Du bon, du bio, du vrac et sans déchet ! Voilà le concept de l'épicerie toulousaine Ceci & Cela. Une offre novatrice qui a vite conquis les Toulousains au point que sa fondatrice, Louise Cardona, a décidé d'ouvrir un deuxième point de vente dans la ville rose. "Nous proposons des produits bio et locaux vendus en vrac et en consigne. Le but du jeu est de limiter au maximum les déchets, en ayant une approche intégrée qui fait travailler près de 80 producteurs et fournisseurs de la région", raconte-t-elle.

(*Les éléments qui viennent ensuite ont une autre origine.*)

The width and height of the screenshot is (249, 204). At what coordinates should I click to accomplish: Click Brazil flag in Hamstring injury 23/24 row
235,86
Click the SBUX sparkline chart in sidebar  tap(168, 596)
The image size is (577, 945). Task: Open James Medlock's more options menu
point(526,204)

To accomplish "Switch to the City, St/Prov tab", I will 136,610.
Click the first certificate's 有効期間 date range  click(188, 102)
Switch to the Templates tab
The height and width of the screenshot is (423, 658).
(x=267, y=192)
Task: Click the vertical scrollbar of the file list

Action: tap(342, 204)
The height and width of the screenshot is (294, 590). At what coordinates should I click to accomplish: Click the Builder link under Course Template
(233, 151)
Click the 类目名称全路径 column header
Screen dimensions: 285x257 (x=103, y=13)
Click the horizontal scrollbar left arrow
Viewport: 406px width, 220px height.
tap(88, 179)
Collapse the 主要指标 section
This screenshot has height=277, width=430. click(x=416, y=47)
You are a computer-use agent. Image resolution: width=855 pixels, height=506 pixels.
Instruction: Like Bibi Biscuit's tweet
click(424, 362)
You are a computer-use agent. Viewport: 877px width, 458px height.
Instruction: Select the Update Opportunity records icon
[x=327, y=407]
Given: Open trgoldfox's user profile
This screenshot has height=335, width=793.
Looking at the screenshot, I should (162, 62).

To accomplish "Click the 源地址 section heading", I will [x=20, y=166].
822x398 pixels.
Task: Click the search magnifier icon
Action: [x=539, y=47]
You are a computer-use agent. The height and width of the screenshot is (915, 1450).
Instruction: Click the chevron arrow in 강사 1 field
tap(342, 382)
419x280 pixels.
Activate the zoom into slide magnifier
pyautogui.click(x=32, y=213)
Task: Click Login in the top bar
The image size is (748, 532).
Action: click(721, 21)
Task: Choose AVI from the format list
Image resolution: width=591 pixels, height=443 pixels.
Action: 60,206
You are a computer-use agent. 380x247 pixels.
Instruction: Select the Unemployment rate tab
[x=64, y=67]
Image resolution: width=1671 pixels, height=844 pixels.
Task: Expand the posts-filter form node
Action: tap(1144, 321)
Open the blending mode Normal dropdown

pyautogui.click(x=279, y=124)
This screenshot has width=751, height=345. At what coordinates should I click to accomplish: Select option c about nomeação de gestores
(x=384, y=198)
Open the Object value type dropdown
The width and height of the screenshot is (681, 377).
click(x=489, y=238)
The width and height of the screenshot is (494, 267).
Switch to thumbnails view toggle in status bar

L'assortiment s'étend même à la cosmétique, à l'hygiène et aux produits ménagers. "On peut faire toutes ses courses sur le mode du zéro déchet", argue-t-elle. "Il y a une vraie prise de conscience des consommateurs sur l'environnement et le climat. Le vrac et le zéro déchet s'affichent comme des solutions porteuses", ajoute la gérante qui organise des ateliers hebdomadaires pour créer du lien social, fidéliser sa clientèle et créer de la convivialité.

"Le vrac et le zéro déchet s'affichent comme des solutions porteuses"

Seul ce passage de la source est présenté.